Creating the Clusters
After performing clustering, here is the result of the distribution of the customers amongst the clusters.

Evaluating Cluster Quality
To evaluate my clusters I’m going to use the Silhouette Score (higher values indicate better clustering), Calinski Harabasz Score (high score indicates better clustering), and Davies Bouldin Score (lower value indicates better clustering).

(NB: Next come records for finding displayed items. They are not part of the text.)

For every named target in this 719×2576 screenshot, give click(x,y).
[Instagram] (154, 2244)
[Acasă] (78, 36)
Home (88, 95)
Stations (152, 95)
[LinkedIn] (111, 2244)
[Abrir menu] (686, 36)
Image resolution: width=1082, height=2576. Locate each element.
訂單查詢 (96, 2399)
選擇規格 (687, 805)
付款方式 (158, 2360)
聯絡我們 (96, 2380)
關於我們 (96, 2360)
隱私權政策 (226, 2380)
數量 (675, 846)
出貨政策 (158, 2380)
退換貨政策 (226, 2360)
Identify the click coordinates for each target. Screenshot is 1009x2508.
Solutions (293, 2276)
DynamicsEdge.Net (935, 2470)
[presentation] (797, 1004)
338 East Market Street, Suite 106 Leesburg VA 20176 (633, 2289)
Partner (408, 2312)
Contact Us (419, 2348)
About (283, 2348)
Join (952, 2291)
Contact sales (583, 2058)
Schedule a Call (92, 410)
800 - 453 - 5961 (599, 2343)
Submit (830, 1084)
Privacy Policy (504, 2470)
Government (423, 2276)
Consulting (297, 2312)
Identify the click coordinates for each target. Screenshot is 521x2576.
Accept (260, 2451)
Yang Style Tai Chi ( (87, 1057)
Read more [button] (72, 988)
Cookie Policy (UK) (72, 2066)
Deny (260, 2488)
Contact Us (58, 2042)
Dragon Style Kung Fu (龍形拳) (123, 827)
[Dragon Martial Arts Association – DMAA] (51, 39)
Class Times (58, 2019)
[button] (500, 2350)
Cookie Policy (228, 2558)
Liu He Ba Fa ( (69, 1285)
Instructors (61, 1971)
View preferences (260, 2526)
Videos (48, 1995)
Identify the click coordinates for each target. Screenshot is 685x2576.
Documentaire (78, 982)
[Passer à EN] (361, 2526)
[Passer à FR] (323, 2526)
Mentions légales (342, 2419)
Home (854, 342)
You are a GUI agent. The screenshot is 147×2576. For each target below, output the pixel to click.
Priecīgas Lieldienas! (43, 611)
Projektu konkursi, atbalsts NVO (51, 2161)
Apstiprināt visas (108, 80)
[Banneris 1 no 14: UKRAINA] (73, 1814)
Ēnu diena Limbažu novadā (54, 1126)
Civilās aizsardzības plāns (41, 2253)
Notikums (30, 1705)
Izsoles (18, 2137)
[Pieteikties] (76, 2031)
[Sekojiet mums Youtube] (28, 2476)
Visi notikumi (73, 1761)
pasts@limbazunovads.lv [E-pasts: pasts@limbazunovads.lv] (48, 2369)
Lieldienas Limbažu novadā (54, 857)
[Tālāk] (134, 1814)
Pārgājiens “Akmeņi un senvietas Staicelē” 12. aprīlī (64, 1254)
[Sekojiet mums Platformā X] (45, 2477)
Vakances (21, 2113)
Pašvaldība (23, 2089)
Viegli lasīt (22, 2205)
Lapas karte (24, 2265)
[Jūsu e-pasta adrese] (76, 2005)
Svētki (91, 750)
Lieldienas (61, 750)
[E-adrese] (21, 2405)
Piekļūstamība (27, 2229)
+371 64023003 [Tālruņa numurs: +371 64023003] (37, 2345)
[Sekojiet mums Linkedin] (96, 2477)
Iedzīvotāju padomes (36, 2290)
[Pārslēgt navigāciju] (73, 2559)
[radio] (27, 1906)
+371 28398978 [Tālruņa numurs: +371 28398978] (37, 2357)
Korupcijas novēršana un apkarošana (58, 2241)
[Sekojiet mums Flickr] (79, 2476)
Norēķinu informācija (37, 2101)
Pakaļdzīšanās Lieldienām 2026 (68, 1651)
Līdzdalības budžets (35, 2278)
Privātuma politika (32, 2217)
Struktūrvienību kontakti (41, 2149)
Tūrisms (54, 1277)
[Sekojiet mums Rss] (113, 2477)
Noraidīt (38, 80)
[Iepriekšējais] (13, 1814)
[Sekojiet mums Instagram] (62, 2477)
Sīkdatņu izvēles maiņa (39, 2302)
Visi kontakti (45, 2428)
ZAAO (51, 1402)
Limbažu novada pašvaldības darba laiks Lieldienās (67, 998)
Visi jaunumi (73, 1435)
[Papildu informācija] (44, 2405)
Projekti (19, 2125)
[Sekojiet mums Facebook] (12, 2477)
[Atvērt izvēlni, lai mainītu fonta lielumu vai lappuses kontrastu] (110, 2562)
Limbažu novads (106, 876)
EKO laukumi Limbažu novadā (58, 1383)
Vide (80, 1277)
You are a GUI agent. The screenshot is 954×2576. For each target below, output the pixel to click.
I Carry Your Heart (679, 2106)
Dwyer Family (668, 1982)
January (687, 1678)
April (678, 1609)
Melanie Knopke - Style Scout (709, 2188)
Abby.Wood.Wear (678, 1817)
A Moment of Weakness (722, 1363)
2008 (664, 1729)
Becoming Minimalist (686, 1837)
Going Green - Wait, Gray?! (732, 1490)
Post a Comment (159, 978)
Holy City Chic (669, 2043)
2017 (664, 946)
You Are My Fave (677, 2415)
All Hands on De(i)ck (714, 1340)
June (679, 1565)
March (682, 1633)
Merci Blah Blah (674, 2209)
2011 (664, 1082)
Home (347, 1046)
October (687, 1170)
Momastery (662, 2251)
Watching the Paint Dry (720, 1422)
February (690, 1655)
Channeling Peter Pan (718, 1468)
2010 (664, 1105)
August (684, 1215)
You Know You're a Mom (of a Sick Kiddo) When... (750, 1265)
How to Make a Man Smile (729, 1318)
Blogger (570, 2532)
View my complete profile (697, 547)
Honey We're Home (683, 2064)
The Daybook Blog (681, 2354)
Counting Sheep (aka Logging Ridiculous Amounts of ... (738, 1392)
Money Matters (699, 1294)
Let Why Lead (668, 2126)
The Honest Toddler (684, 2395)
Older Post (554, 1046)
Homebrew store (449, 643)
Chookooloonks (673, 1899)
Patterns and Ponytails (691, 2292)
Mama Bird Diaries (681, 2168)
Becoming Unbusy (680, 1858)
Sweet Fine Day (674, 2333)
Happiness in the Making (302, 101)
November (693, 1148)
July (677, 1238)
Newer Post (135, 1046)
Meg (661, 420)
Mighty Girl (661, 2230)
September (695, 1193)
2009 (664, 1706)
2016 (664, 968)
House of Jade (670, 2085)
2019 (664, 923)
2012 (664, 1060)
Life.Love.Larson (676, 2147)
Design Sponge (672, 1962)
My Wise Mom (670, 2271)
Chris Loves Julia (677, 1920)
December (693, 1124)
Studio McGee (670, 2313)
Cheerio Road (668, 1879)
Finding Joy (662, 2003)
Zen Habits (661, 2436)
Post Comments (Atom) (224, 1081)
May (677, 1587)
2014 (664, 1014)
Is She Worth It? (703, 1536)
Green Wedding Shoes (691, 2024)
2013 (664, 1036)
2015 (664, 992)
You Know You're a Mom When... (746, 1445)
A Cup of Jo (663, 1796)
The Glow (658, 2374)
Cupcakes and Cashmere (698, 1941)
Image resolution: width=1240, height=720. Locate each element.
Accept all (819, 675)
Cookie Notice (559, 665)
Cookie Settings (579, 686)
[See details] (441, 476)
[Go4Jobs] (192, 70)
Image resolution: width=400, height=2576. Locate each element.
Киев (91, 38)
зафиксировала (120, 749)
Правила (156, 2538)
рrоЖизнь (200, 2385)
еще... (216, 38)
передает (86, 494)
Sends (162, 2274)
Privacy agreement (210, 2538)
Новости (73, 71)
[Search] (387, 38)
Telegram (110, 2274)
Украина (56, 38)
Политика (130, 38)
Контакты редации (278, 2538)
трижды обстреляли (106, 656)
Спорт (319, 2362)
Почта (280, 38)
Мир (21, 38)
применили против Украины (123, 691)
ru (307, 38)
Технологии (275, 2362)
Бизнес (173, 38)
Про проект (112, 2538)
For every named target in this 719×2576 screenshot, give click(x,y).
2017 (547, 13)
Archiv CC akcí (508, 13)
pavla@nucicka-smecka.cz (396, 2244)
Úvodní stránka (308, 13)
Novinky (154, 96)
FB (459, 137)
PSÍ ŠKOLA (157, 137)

Here is the evaluation of my clusters:
+————————-+———————+ | Metric | Value | +————————-+———————+ | Number of Observations | 46862 | | Silhouette Score | 0.20510671991363183 | | Calinski Harabasz Score | 15007.420975858586 | | Davies Bouldin Score | 1.6801126746929693 | +————————-+———————+
From my evaluation we can see that my silhouette score is 0.20, which is not ideal, meaning that there could be some overlap between the clusters. My Calinski Harabasz score is super high, which indicates that my clusters are well-defined. My Davies Bouldin Score of 1.68 is reasonable indicating that my clusters are somewhat similar.
Clusters
Here are my resulting clusters:

Cluster Interpretation
Cluster 0: Customers in cluster 0 are usually males whose favorite shopping category are usually electronics or clothing. They have a moderate average transaction, which means that for each transaction they spend an average amount. These customers do not shop frequently shown in the high purchase_date.
Cluster 1:The customers in cluster 1 are usually females. These customers have purchased the most amount of items shown in the high total transaction, total purchase amount, and total products. These customers have made purchases recently as shown in the low purchase_date. These customers also have a high return rate and total return.